Ringfort (Rath), Kilcock, Co. Kerry
Co. Kerry |
Ringforts
Tucked into the corner of a field in Kilcock, County Kerry, this ringfort is the kind of site that rewards a second look.
At roughly 29 metres across, it is a modest but well-preserved example of a rath, the earthen enclosures that were the standard farmstead form in early medieval Ireland, typically built between the sixth and tenth centuries. What makes this one quietly notable is how legibly its original form survives: the bank, the fosse, the gaps that once served as entrances are all still readable in the landscape.
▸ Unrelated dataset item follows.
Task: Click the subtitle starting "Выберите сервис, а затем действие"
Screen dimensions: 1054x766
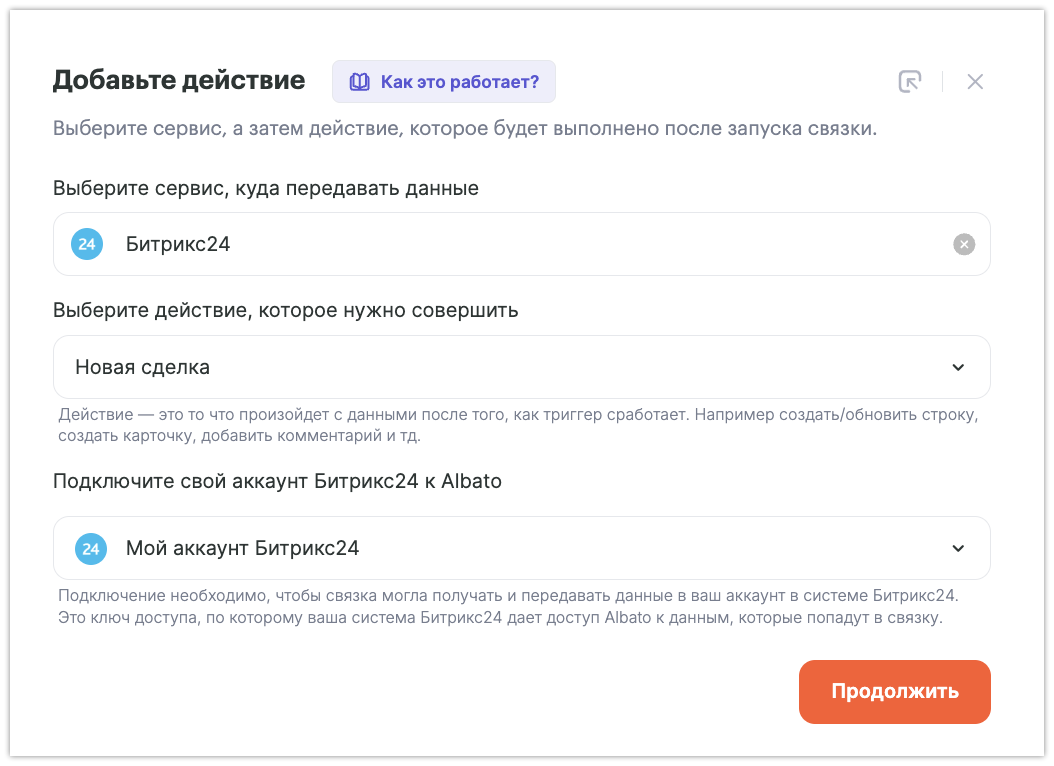Action: point(465,130)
The structure is univallate, meaning it has a single enclosing bank rather than the two or three rings found at more elaborate sites. That bank is still 4 metres wide and stands 1.6 metres above the fosse, the shallow ditch that runs around its outer edge. The fosse itself sits roughly half a metre below the level of the surrounding ground, which gives a sense of how the original builders used excavated material to raise the bank. Two gaps break the circuit, one to the north-east at 3 metres wide and one to the south-south-east at 2.6 metres, and these almost certainly mark the original entrance points. The interior measures approximately 28.4 metres north to south and 29.6 metres east to west, a space that would once have enclosed a household, its animals, and whatever stores and structures a farming family needed. The fieldbanks that now bound the site to the north and west suggest the rath has been absorbed, over centuries, into the ordinary agricultural geometry of the area, which is how most such sites have survived at all.